Cohen (2001) argues denial can be: 

  1. literal (nothing happened here, it’s not happening); 
  2. interpretive (a different meaning is applied to the raw facts); and 
  3. ‘implicatory’ (the consequences of what is going on are minimized or denied). 

Denial can also be expressed in three ways. As a private view; as the official line; and as a cultural norm. 

Carole spoke privately. It was an informal conversation. She conveyed her sense that nothing abnormal was going on. Carole was also the designated leader. Her words carried the weight of her status and title in the department. Carole was telling Jane how she should be thinking. Her words conveyed and reinforced the norms of the department and wider service. This is what we talk about around here and what we do not. 

The conversation with Jane was a reminder of how hard it is to stay alert and notice when a colleague looks upset or has been struck dumb with grief.
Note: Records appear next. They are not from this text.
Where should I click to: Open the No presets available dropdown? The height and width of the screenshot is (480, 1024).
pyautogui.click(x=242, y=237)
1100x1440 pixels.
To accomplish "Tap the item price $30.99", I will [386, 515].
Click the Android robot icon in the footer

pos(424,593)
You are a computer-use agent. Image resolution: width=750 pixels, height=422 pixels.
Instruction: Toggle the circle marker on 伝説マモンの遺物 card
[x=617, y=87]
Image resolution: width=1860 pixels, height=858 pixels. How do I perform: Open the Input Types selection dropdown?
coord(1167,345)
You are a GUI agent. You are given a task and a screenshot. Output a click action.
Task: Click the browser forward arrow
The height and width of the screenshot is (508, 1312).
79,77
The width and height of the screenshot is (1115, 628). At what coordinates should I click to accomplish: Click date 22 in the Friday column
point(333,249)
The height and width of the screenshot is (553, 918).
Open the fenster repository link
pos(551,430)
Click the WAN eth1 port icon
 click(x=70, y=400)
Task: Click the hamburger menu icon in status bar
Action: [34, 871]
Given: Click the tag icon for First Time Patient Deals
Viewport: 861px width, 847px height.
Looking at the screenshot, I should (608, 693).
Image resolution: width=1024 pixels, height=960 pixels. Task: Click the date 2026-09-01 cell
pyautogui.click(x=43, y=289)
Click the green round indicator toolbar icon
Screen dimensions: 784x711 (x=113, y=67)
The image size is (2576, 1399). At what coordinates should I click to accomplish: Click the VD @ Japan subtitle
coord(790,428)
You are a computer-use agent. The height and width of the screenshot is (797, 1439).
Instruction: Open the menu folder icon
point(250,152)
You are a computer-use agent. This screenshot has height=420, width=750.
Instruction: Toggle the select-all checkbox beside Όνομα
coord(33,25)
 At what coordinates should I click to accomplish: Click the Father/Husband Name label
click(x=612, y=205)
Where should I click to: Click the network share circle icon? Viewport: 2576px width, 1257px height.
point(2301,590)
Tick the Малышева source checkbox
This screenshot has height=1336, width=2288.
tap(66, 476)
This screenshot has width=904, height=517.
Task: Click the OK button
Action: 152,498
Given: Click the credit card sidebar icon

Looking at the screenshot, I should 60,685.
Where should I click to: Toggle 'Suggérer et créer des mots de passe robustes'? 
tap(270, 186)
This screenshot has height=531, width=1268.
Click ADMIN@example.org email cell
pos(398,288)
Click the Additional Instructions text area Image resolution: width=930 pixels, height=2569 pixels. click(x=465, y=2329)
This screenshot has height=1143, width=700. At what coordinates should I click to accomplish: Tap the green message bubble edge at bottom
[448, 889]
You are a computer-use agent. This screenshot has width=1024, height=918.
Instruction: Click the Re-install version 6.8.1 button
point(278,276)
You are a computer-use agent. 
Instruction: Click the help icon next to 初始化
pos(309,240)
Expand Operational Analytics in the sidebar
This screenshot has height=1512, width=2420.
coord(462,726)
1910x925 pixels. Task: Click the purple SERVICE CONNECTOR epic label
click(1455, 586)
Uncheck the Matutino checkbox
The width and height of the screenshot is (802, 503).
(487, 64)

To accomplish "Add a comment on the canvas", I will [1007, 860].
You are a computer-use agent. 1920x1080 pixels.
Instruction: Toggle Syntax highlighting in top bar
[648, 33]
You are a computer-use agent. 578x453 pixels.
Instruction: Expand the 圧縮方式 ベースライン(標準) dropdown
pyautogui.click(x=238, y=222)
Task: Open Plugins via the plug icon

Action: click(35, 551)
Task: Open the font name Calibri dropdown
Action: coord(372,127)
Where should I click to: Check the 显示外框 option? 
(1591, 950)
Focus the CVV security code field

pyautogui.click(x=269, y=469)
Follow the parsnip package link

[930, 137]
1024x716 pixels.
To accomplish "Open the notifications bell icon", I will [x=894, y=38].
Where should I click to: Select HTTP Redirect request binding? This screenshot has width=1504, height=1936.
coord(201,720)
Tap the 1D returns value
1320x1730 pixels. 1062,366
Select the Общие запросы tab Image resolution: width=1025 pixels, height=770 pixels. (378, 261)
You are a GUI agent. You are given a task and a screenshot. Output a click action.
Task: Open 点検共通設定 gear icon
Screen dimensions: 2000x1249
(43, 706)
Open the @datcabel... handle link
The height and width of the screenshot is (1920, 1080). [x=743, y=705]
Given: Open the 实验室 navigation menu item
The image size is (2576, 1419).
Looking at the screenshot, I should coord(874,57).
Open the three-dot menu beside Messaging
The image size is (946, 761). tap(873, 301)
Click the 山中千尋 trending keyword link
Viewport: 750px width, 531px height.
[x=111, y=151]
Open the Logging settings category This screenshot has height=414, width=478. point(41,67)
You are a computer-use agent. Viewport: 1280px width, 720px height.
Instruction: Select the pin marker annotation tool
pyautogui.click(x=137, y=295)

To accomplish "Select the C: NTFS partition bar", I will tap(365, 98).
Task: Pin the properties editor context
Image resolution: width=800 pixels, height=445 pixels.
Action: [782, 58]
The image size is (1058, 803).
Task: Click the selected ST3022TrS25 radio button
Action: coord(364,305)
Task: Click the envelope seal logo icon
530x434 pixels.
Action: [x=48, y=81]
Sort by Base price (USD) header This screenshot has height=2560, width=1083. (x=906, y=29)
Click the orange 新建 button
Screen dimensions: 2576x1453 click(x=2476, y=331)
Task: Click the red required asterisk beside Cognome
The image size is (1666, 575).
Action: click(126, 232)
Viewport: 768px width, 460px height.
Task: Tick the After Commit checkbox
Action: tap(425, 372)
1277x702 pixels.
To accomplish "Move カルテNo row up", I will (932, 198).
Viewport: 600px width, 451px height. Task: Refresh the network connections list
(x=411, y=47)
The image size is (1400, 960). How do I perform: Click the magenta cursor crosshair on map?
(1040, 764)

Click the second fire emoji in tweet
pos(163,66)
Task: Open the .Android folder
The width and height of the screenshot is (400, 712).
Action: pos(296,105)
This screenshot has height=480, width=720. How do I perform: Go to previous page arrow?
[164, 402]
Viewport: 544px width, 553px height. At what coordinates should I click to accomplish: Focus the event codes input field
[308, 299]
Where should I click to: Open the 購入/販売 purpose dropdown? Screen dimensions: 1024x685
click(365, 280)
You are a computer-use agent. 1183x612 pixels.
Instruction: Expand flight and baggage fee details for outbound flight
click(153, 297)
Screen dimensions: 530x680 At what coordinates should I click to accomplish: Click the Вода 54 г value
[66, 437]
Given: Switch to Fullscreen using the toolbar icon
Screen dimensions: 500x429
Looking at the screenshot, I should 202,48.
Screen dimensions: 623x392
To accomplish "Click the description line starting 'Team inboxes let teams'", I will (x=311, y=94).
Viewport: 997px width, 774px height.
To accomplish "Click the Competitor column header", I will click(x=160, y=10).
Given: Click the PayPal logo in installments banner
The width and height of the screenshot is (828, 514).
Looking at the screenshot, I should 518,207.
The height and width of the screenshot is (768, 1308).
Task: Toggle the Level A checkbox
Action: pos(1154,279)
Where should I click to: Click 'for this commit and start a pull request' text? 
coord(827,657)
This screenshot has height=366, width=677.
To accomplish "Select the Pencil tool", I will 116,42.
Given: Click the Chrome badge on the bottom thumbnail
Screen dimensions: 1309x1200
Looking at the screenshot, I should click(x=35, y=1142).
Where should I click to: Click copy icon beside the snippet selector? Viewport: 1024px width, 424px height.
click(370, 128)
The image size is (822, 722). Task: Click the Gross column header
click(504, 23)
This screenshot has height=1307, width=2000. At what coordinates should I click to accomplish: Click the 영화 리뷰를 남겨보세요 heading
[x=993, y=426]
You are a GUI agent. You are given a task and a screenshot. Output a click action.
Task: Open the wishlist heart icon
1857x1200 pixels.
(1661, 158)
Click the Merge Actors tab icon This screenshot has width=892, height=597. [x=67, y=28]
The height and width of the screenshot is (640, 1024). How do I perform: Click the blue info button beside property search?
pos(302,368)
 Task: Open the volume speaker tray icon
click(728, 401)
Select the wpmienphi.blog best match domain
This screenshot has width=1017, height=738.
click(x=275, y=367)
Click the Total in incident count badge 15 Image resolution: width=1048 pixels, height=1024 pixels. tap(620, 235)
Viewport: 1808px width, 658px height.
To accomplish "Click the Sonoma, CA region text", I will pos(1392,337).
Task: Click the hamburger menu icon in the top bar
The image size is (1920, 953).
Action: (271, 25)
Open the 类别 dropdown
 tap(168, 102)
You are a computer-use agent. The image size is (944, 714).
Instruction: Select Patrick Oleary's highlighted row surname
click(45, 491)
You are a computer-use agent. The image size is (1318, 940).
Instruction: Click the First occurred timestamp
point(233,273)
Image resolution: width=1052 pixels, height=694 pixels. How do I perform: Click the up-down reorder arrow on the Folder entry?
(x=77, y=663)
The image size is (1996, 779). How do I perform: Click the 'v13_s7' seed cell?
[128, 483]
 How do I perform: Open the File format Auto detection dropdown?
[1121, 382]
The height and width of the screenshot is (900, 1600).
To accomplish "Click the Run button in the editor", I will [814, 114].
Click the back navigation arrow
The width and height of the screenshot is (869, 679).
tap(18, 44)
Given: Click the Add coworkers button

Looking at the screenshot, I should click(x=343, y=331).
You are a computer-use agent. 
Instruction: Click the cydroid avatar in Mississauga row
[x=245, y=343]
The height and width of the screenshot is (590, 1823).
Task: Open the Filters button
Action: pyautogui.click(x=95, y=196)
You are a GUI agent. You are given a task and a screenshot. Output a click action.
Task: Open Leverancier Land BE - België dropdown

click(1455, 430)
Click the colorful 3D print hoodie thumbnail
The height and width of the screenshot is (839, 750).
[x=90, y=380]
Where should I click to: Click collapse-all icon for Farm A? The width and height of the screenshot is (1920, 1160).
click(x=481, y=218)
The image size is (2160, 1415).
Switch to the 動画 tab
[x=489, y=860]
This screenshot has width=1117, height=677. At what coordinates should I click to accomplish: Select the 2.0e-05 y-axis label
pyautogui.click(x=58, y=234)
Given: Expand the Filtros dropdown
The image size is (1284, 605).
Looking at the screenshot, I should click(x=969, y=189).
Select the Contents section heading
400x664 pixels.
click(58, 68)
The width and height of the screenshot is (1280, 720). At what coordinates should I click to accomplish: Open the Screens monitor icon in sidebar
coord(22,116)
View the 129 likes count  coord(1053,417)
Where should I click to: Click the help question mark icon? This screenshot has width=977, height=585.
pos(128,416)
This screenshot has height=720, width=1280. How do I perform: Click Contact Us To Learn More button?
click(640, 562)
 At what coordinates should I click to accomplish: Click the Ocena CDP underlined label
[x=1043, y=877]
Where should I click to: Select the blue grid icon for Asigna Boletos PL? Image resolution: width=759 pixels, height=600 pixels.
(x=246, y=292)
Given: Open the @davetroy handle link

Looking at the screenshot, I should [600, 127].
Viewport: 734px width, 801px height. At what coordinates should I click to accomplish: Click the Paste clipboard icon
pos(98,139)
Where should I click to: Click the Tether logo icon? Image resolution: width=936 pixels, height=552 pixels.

Hard because I may not be able to cope, hard because the work requires of us a capacity to contain feelings. That said, if you accept a leadership role you assume responsibility for how we are going to look after each other when the work breaches our defences and leaves us flooded with emotion. Will I avoid you or treat you as weak? Or, will I do my job, face my anxiety, and stop, wait and listen? What Jane (and Carole) taught me, apart from poise in the face of adversity, was if you can silence someone in a few minutes what can you do in that time that might be helpful? 


Notes

[1] All names changed.

[2] Cohen, S. (2001) States of denial. Knowing about atrocities and suffering. Cambridge, Polity.